Das predicted that what happened with the manufacturing industry over 30 years will soon happen to the services industry within the next 10-15 years. According to Das, the manufacturing industry was very local in nature, where different geographies had different specialties, depending upon the natural resources present. Therefore, there was less fear about commoditization and competition within the manufacturing industry. Then, with falling trade barriers and vast improvements in technology, which aided logistical planning and transportation, there were rising fears of commoditization within the industry as manufacturing and its supply chain evolved into a global entity.

Das then characterized today's global manufacturing industry as very polarized, with a heavy concentration in Asia. A large part of today's services sector is also local. For example, 50 percent of India's GDP is service-based and is local, just as manufacturing was before. However, unlike manufacturing, services are relationship based and people based, with very little machinery involved.

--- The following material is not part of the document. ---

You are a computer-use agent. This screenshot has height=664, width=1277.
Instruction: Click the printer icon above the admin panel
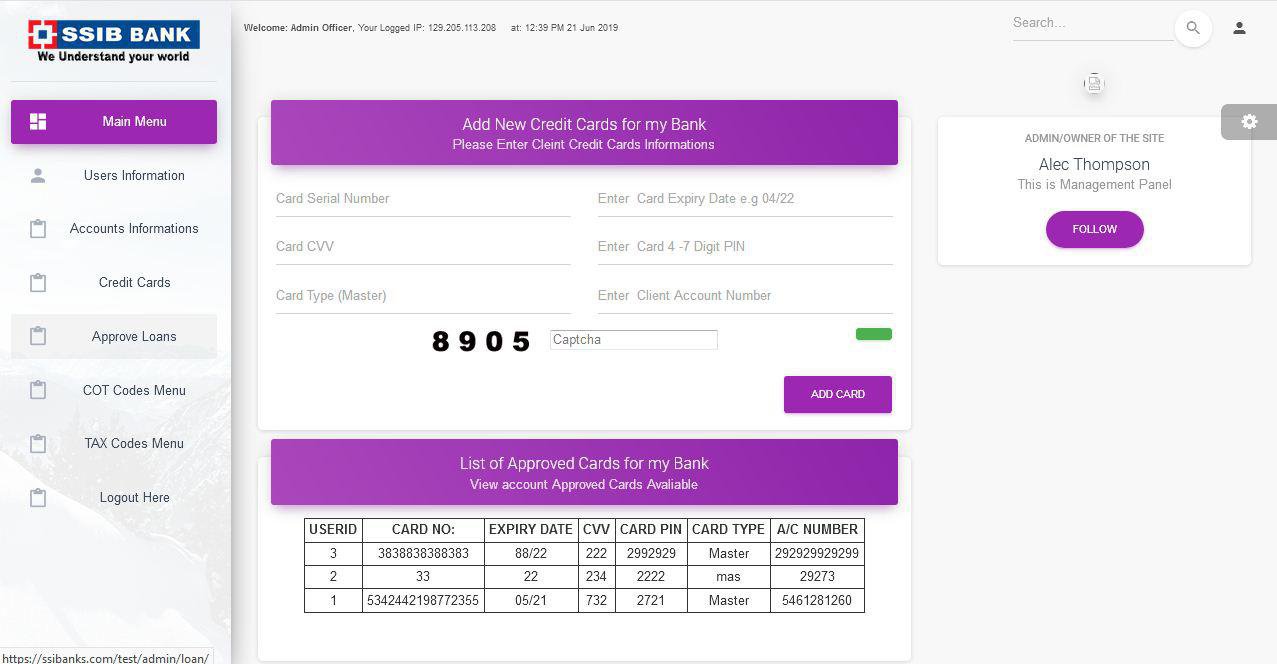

As gross margins in manufacturing fell, it was forced to become "lean and mean" in order to protect profits. This increase in efficiency, according to Das, will happen with the services industry as well. Furthermore, within the services industry, falling tariffs, growing skill sets in other countries, and developed datacom/telecom pipes which have been laid (which, according to Das, caused the "death of distance"), have all contributed to growing competition and fears of commoditization. These are similar trends to what has already occurred in manufacturing.